Building on the foundation laid by the early adopters, several states further expanded their sports betting offerings in 2020 and 2021. Colorado and Montana joined the ranks of legalised sports betting in 2020 followed by Arizona, Connecticut, Louisiana, Nebraska, North Dakota and Virginia in 2021. These states embraced both retail and mobile betting, demonstrating a growing acceptance of sports wagering as a legitimate form of entertainment and a potential source of revenue.

The momentum has continued in 2022 and 2023 as Kansas welcomed online sports betting. Vermont, while having legalised sports betting, is expected to launch online platforms in late-2023 or early-2024. States such as Massachusetts and Ohio also entered the fray, showcasing the industry’s dynamic growth.

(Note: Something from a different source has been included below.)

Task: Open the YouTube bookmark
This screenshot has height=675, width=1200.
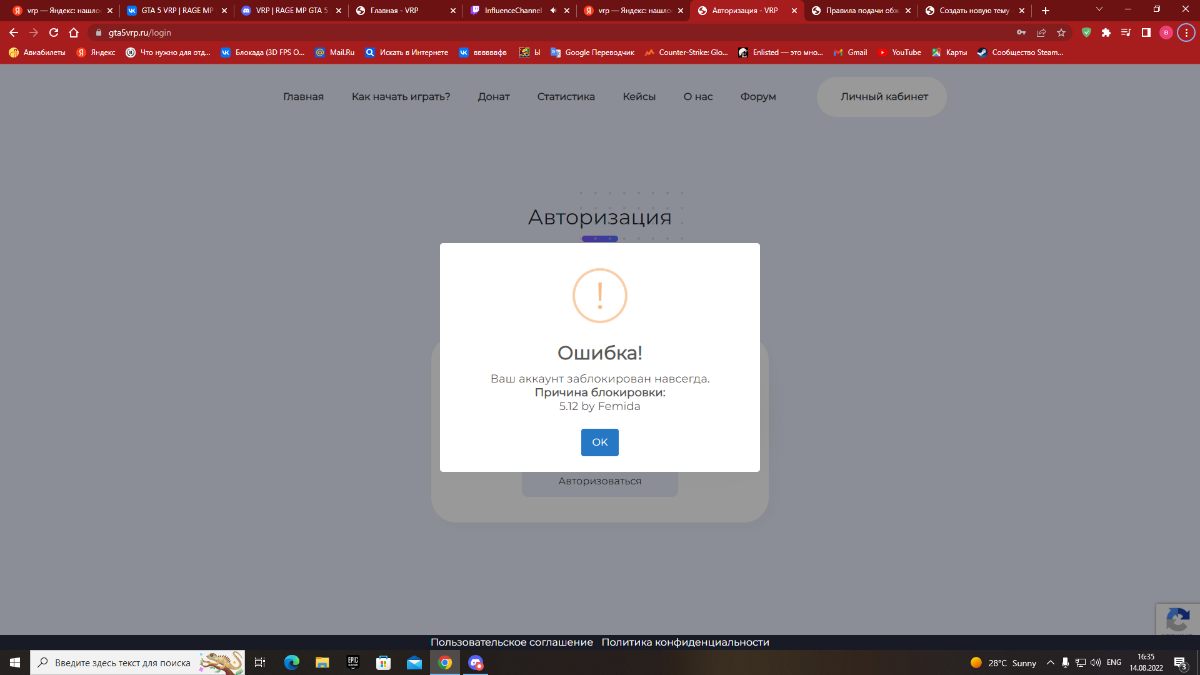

While some states have firmly established their presence in the sports betting and lottery arena, others are still in the midst of legislative deliberations or have proposed bills in the works. States like Florida, Georgia, Minnesota, Missouri, North Dakota, South Carolina and Texas are actively considering the legalisation of sports betting. These states are evaluating the potential benefits and regulatory frameworks that would best suit their unique circumstances.

On the opposite side, there are states where sports betting remains off the table. States like Alabama, Alaska, California, Hawaii, Idaho and Utah have either opted against legalisation or are yet to fully embrace the industry. While some may cite moral or regulatory concerns, others may be waiting to observe the experiences of their neighbours before making a decision.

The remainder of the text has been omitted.